TASK DESCRIPTION: Every line of the listing should be retyped exactly, but none of the pictures should be.

TASK MATERIAL:
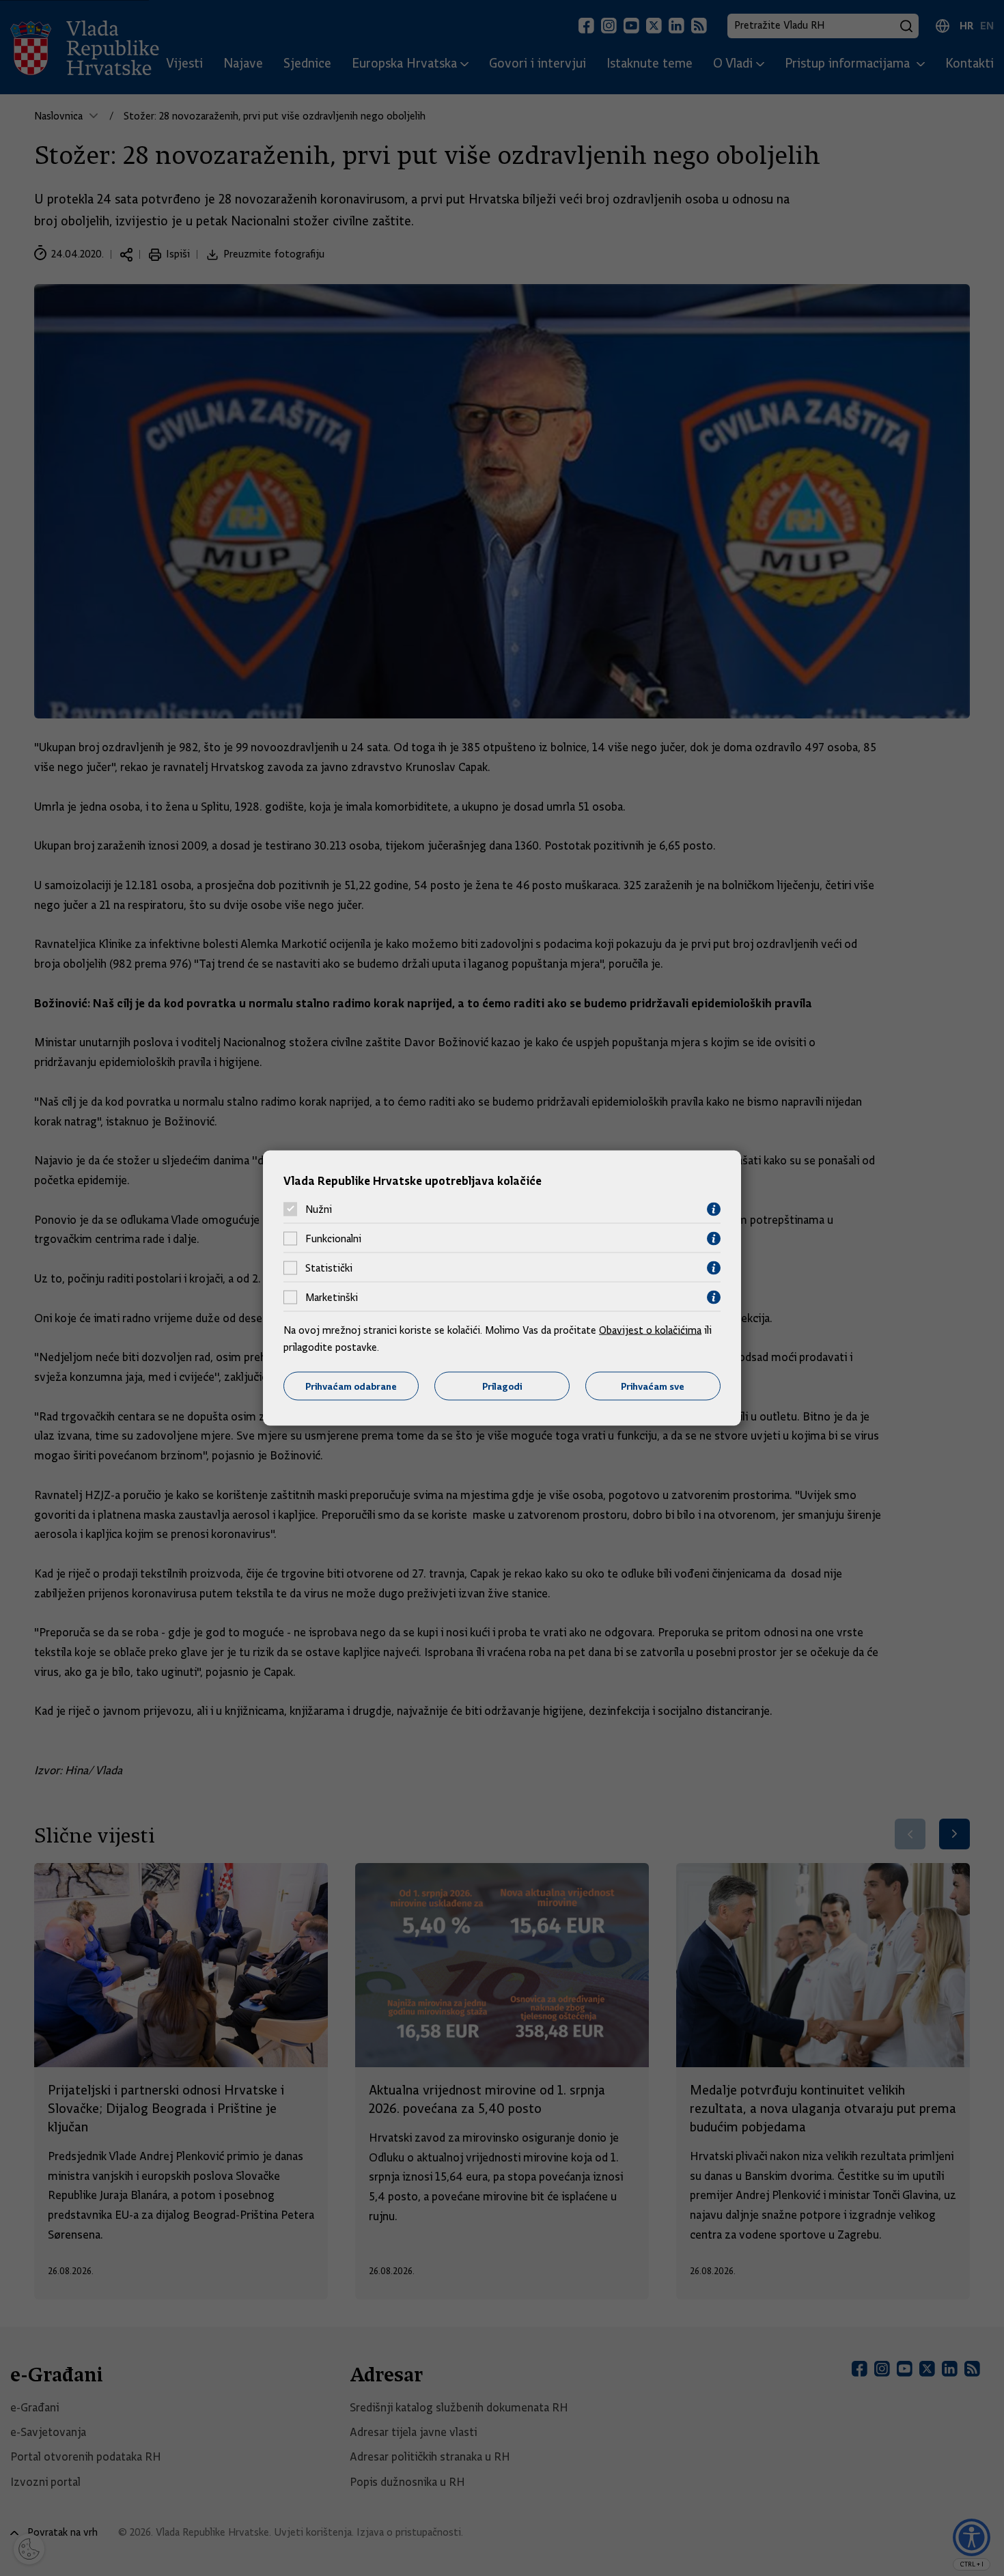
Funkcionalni (333, 1239)
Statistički (328, 1268)
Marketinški (331, 1297)
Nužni (318, 1209)
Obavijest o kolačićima (650, 1330)
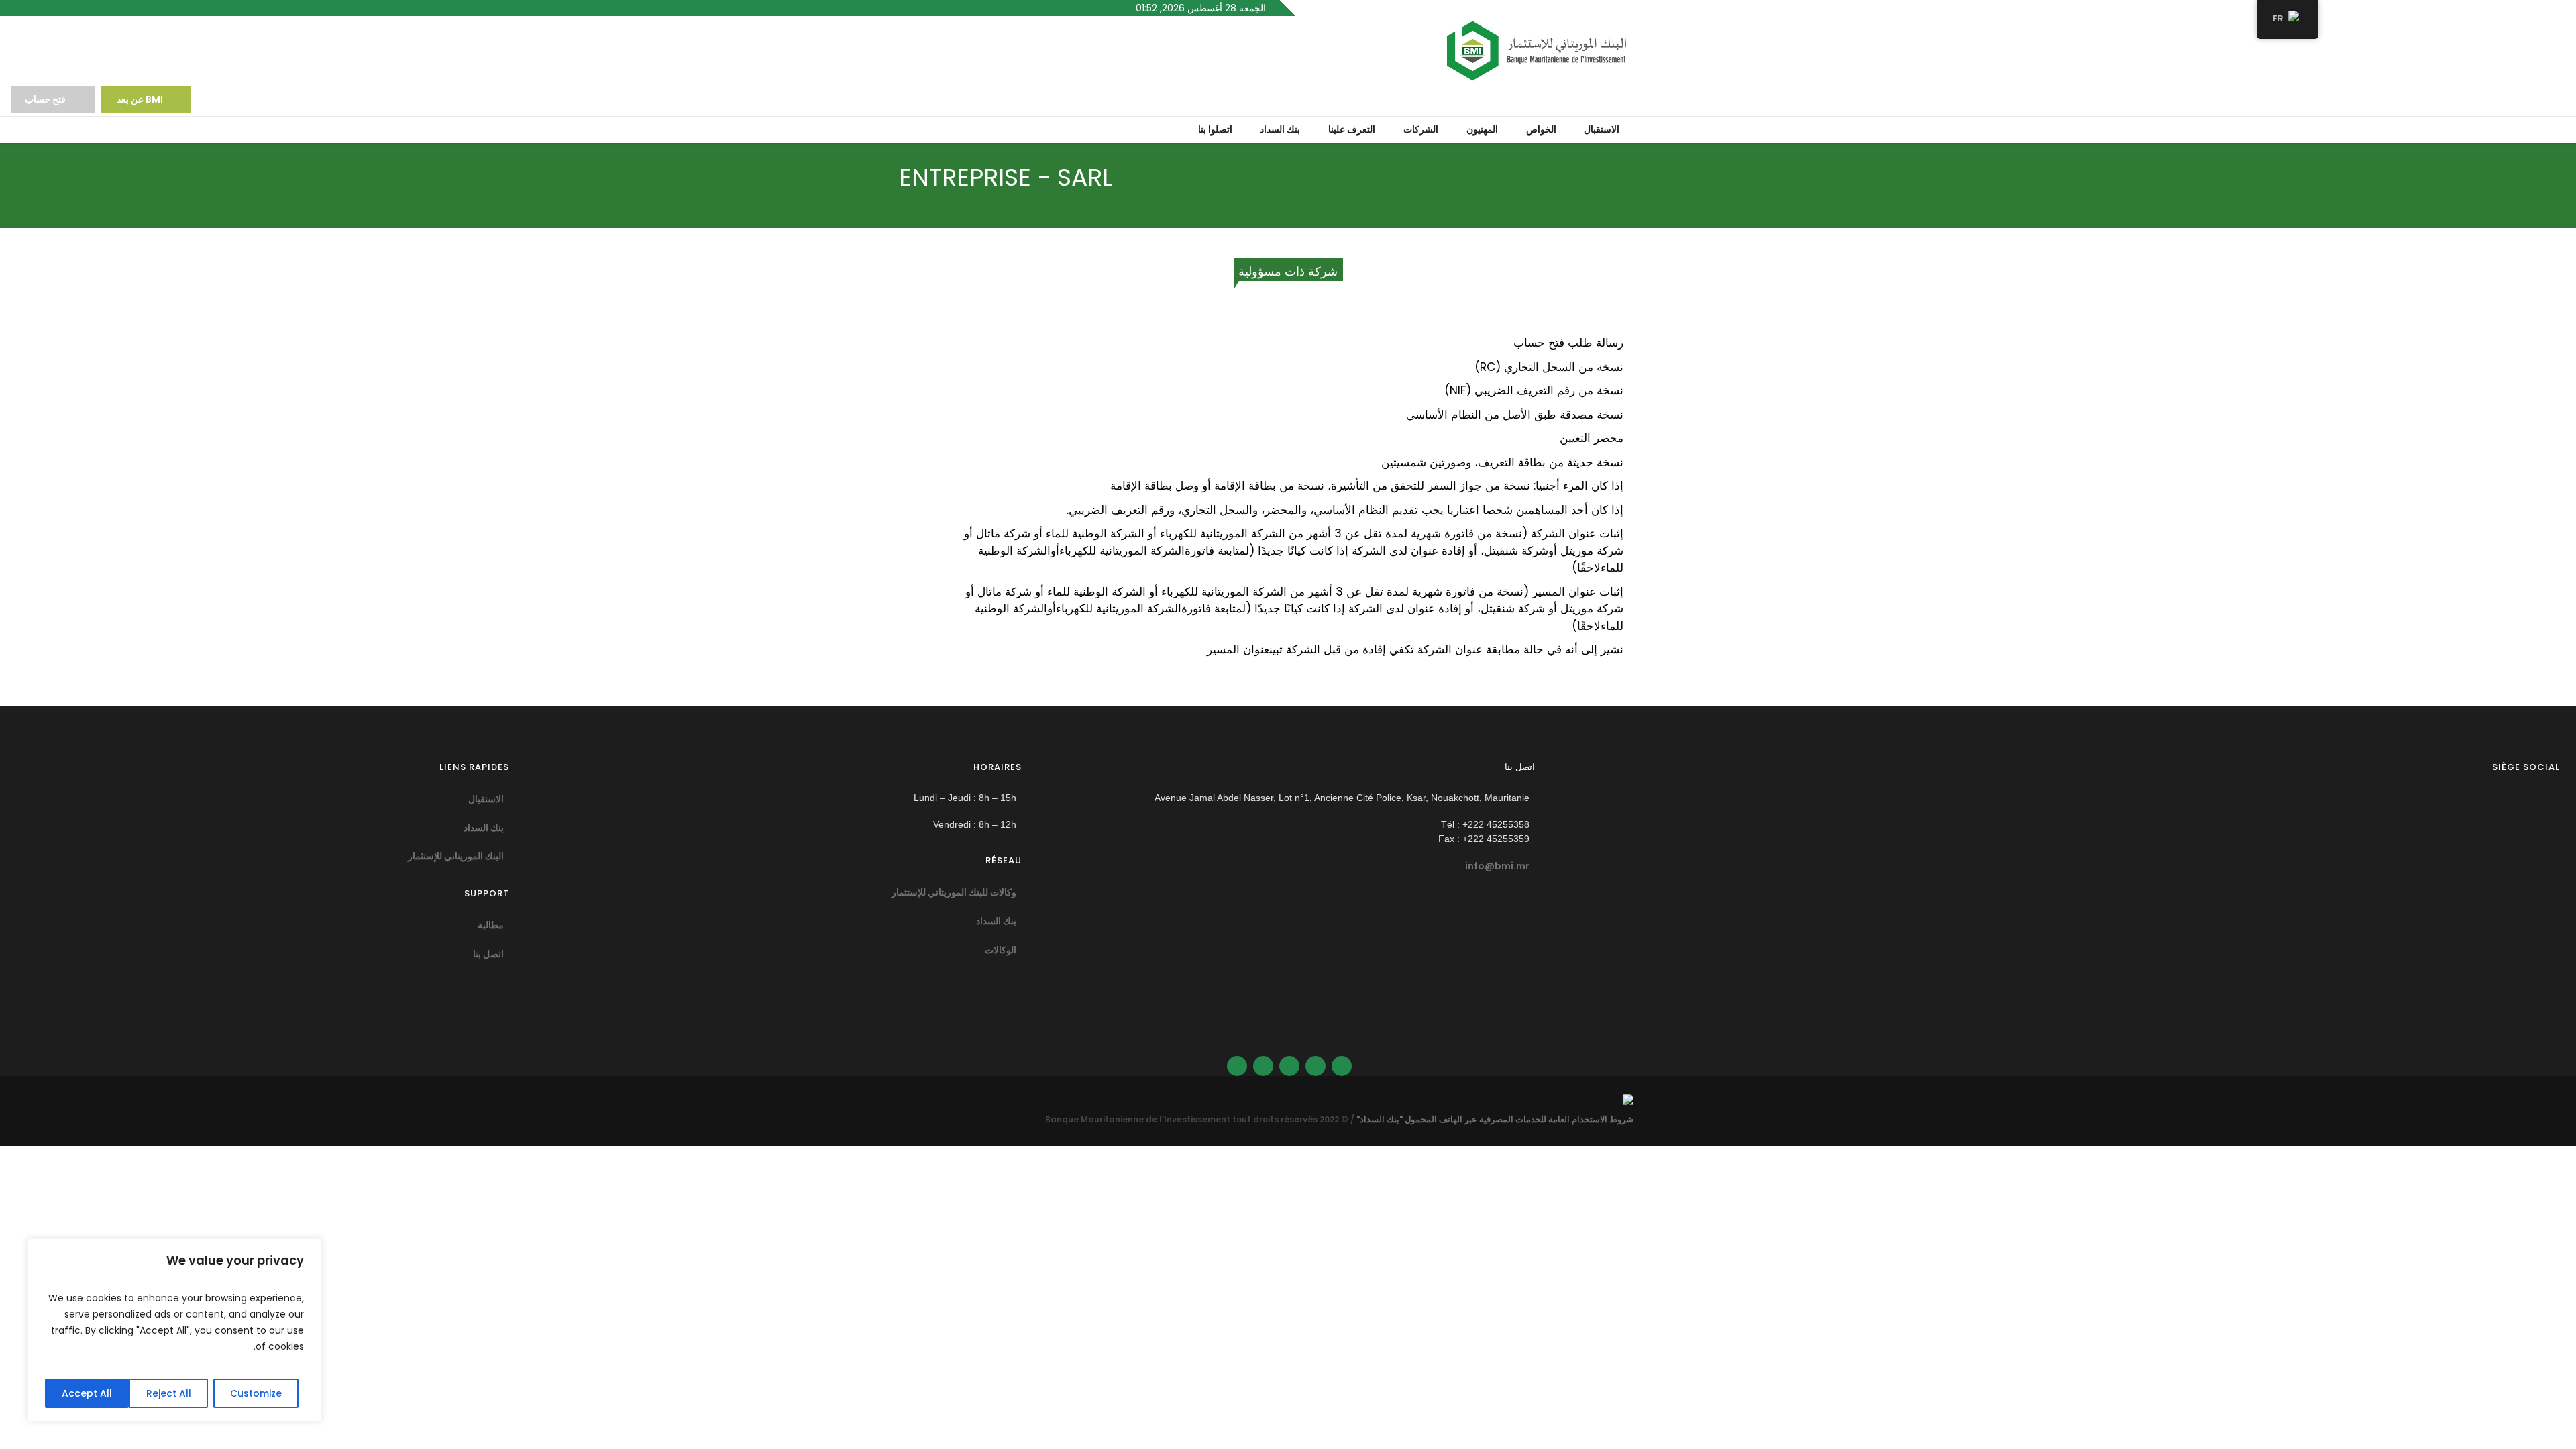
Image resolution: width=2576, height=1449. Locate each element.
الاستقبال (486, 799)
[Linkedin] (1342, 1066)
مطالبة (491, 925)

YOUR RESPONSE:
Funkcionalni (333, 1239)
Statistički (328, 1268)
Marketinški (331, 1297)
Nužni (318, 1209)
Obavijest o kolačićima (650, 1330)
Image resolution: width=2576, height=1449. Locate each element.
الاستقبال (486, 799)
[Linkedin] (1342, 1066)
مطالبة (491, 925)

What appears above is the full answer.